MILLE SPLENDIDI SOLI

Khaled Hosseini

Piemme

mille-splendidi-soli1

Trama

A quindici anni, Mariam non è mai stata a Herat. Dalla sua “kolba” di legno in cima alla collina, osserva i minareti in lontananza e attende con ansia l’arrivo del giovedì, il giorno in cui il padre le fa visita e le parla di poeti e giardini meravigliosi, di razzi che atterrano sulla luna e dei film che proietta nel suo cinema. Mariam vorrebbe avere le ali per raggiungere la casa del padre, dove lui non la porterà mai perché Mariam è una “harami”, una bastarda, e sarebbe un’umiliazione per le sue tre mogli e i dieci figli legittimi ospitarla sotto lo stesso tetto. Vorrebbe anche andare a scuola, ma sarebbe inutile, le dice sua madre, come lucidare una sputacchiera. L’unica cosa che deve imparare è la sopportazione. Laila è nata a Kabul la notte della rivoluzione, nell’aprile del 1978. Aveva solo due anni quando i suoi fratelli si sono arruolati nella jihad. Per questo, il giorno del loro funerale, le è difficile piangere. Per Laila, il vero fratello è Tariq, il bambino dei vicini, che ha perso una gamba su una mina antiuomo ma sa difenderla dai dispetti dei coetanei; il compagno di giochi che le insegna le parolacce in pashtu e ogni sera le dà la buonanotte con segnali luminosi dalla finestra. Mariam e Laila non potrebbero essere più diverse, ma la guerra le farà incontrare in modo imprevedibile.

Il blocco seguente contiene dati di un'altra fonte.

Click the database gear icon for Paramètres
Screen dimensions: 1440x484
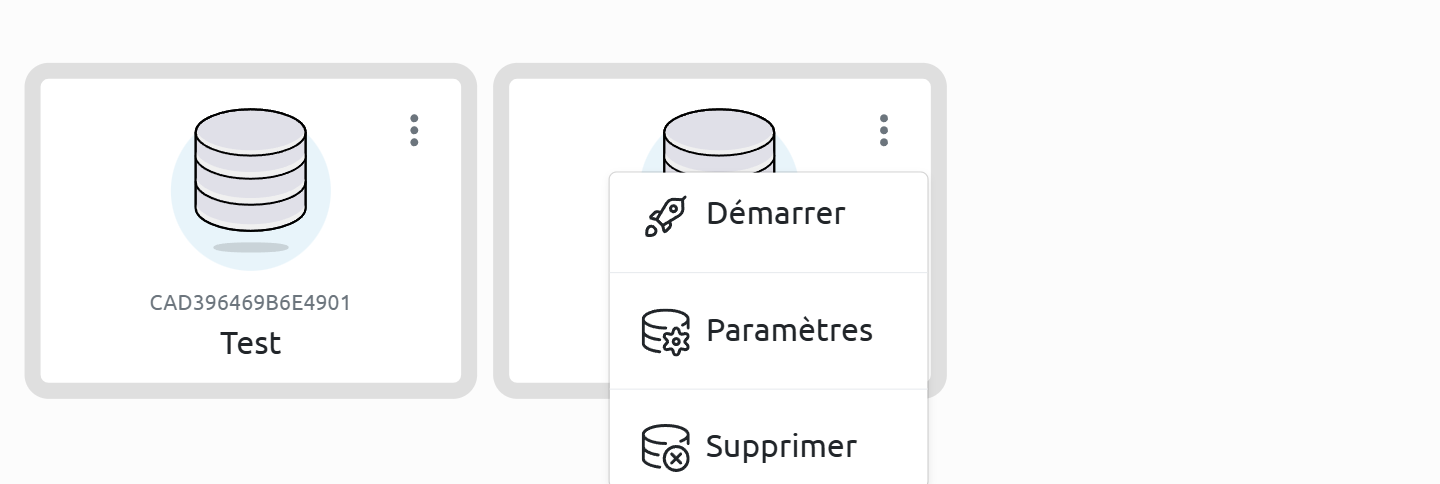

Dall’intreccio di due destini, una storia che ripercorre la storia di un paese in cerca di pace, dove l’amicizia e l’amore sembrano ancora l’unica salvezza.

Recensione

Non si possono contare le lune che brillano sui suoi tetti, né i mille splendidi soli che si nascondono dietro i suoi muri.

Versi con cui il poeta Saib Tabrizi scrisse su Kabul. Versi riportati nel libro di Khaled Hosseini e da cui è stato tratto il titolo.

 

Ci troviamo a Kabul, capitale dell’Afghanistan. Le protagoniste sono Mariam e Laila. Hanno età diverse, vite diverse.

Mariam è una harami, termine usato per indicare i figli illegittimi. Infatti suo padre Jalil aveva avuto una relazione clandestina con sua madre, una domestica di nome Nana. Nana e Mariam vivono quasi esiliate in una kolba in cima ad una collina ma suo padre va a trovarla ogni giovedì raccontandole del mondo meraviglioso che c’è in città. Mariam vede in lui un uomo importante, un esempio da seguire. Quando un giovedì egli non si presenta alla kolba, Mariam decide di discendere la collina per recarsi a Herat e andare a trovarlo. Viene malamente rifiutata dai domestici e ritorna a casa. Ma qui l’attende una terribile sorpresa. Sua madre Nana, già segnata dalla depressione e dall’odio profondo verso Jalil, non ha saputo sopportare l’allontanamento della figlia e si è impiccata. A quel punto il destino di Mariam viene forzatamente messo in mano al padre che, per evitare vergogne sulla sua rispettabile famiglia ufficiale, la fa frettolosamente sposare con un uomo molto più grande di lei: Rashid, un calzolaio di un’altra città.

Laila è invece una ragazza più fortunata. Nonostante debba sopportare la sofferenza per la morte dei fratelli partiti per la guerra, nella sua vita c’è spazio per lo studio, fortemente voluto da suo padre. Inoltre tra le braccia di Tariq, suo amico sin dall’infanzia, trova l’amore. Un amore non destinato a durare poiché anche Tariq si arruola per la guerra.

Un drammatico bombardamento farà incontrare Mariam e Laila, legate poi per sempre dalla volontà di combattere i soprusi di Rashid, di proteggere i figli di Laila, di conquistare la libertà.

La storia profonda di un’amicizia vera e solidale tra due donne oppresse dalle convenzioni sociali e dalla guerra. Un romanzo di denuncia che da voce a tutte le donne che soffrono silenziosamente ogni giorno e che non hanno mezzi per ribellarsi. Ma troviamo anche la speranza e la forza dell’amore ancor più accentuata in situazioni critiche come i conflitti civili.

Con maestria Khaled Hosseini ha scritto un romanzo dal sapore epico e immortale, destinato a restare nella storia della letteratura quale testimonianza di quelle vicende di cui non si sente parlare nei telegiornali.

La lettura è scorrevole e incuriosisce progressivamente il lettore regalando ogni sorta di emozioni. L’autore dimostra di essere perfettamente in grado di descrivere dei fatti dal punto di vista femminile, contrariamente a “Il cacciatore di aquiloni” che invece ha protagonisti maschili.

Sicuramente uno dei libri più belli che abbia mai letto.